RECORDS SUPPLIED -

# # # # #

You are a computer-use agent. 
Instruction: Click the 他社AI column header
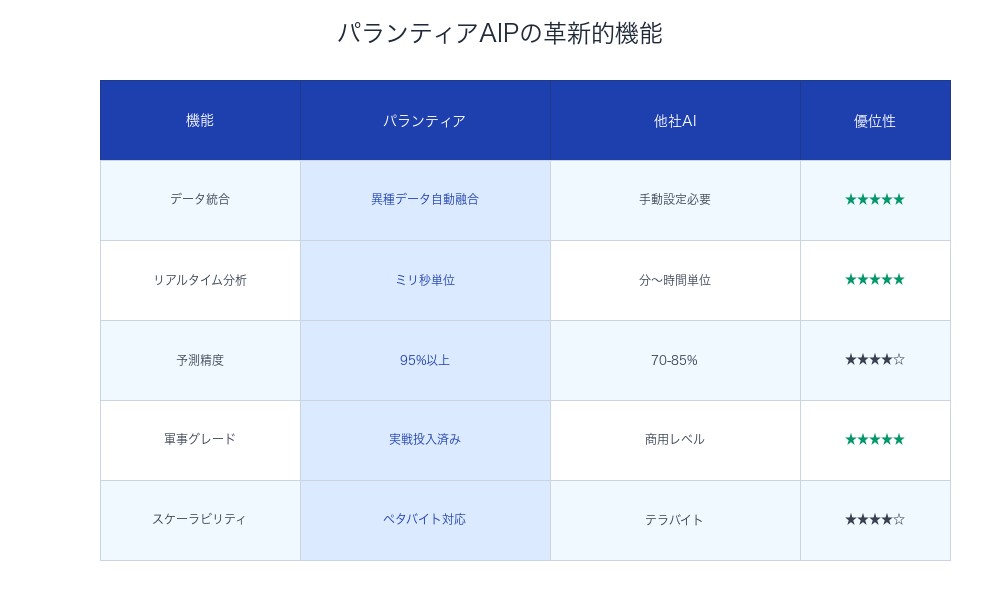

# # # # #

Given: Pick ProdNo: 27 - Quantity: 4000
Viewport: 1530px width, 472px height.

# # # # #

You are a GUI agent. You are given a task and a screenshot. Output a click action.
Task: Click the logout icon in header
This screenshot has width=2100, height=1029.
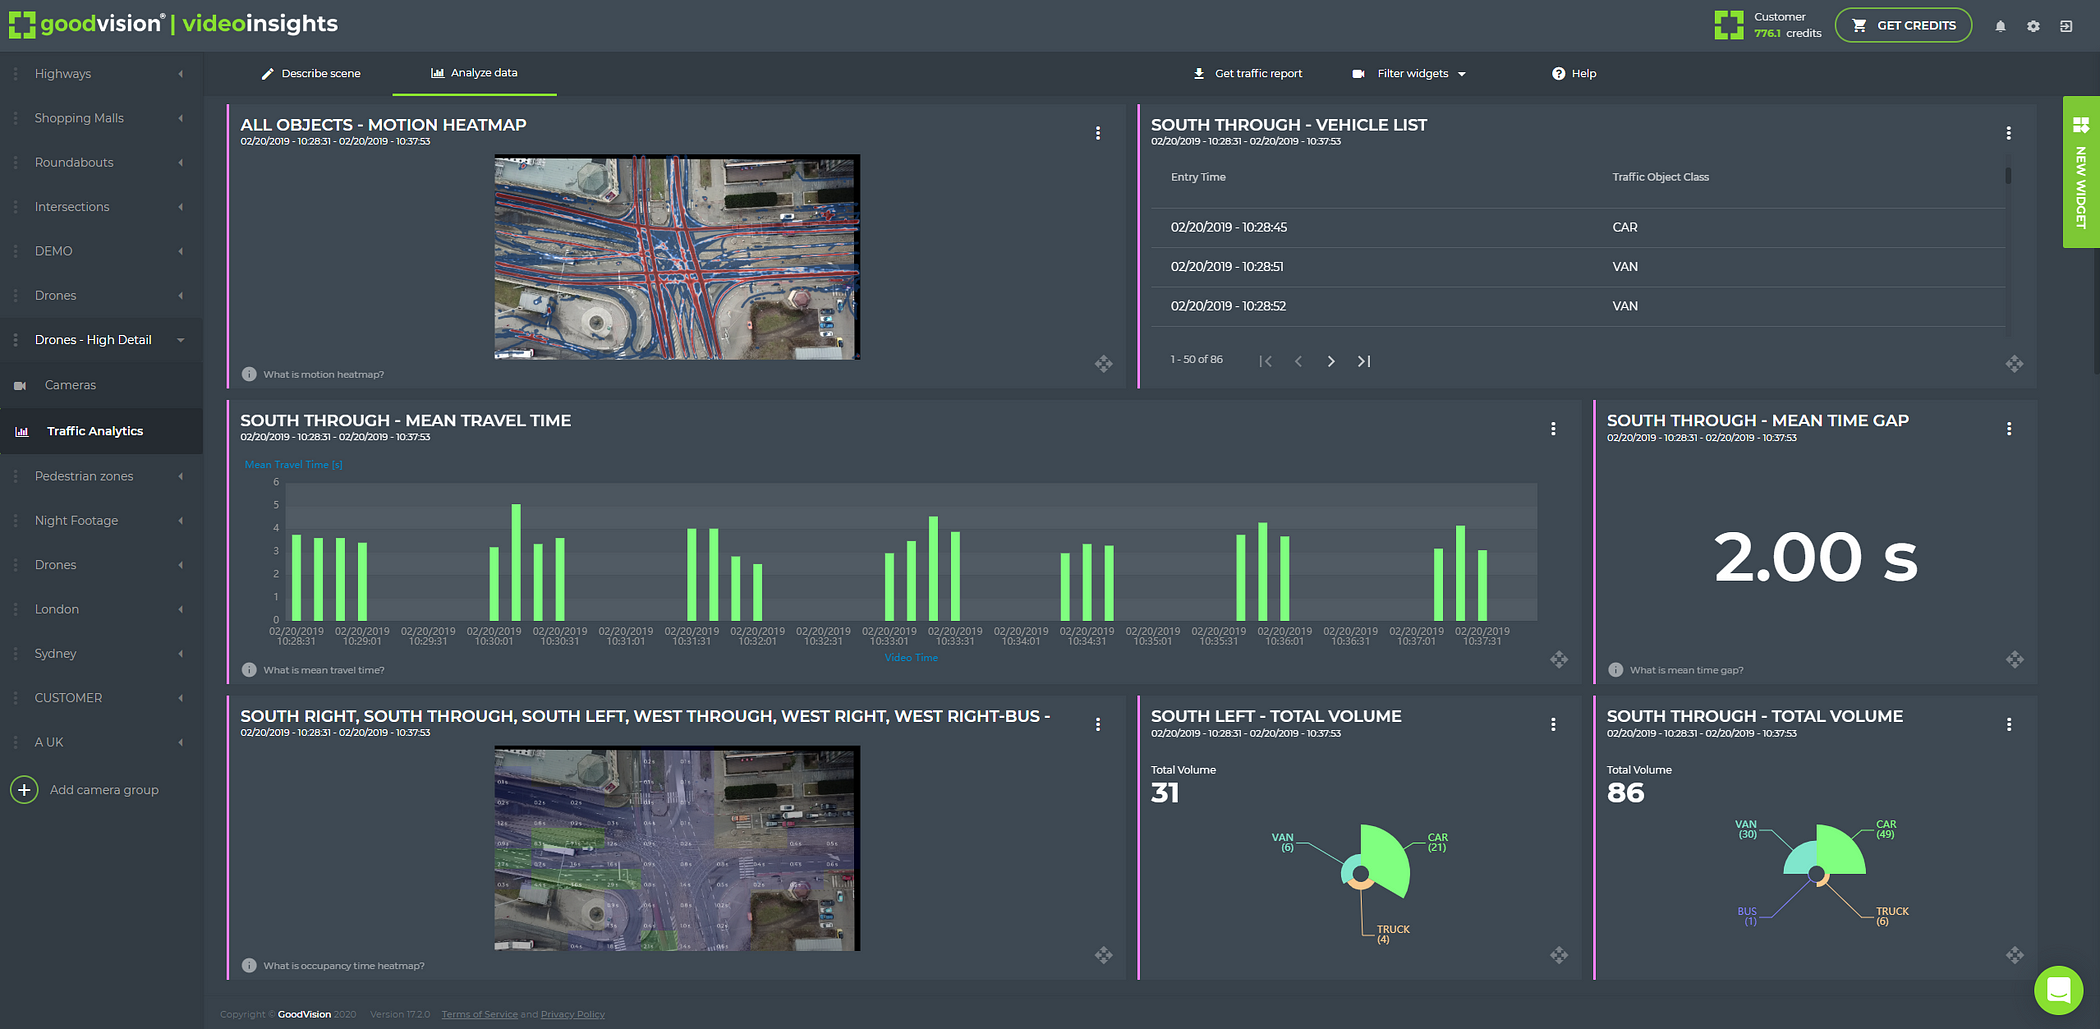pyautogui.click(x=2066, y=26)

# # # # #

REQUIREMENTS - Recast the rows from the line containing "You are a computer-use agent." up to and including the line containing "Instruction: Click the 他社AI column header" as a Markdown table with columns Index and Entry, leaving out blank lines.

EXPECTED ANSWER -
| Index | Entry |
|---|---|
| 1 | You are a computer-use agent.  |
| 2 | Instruction: Click the 他社AI column header |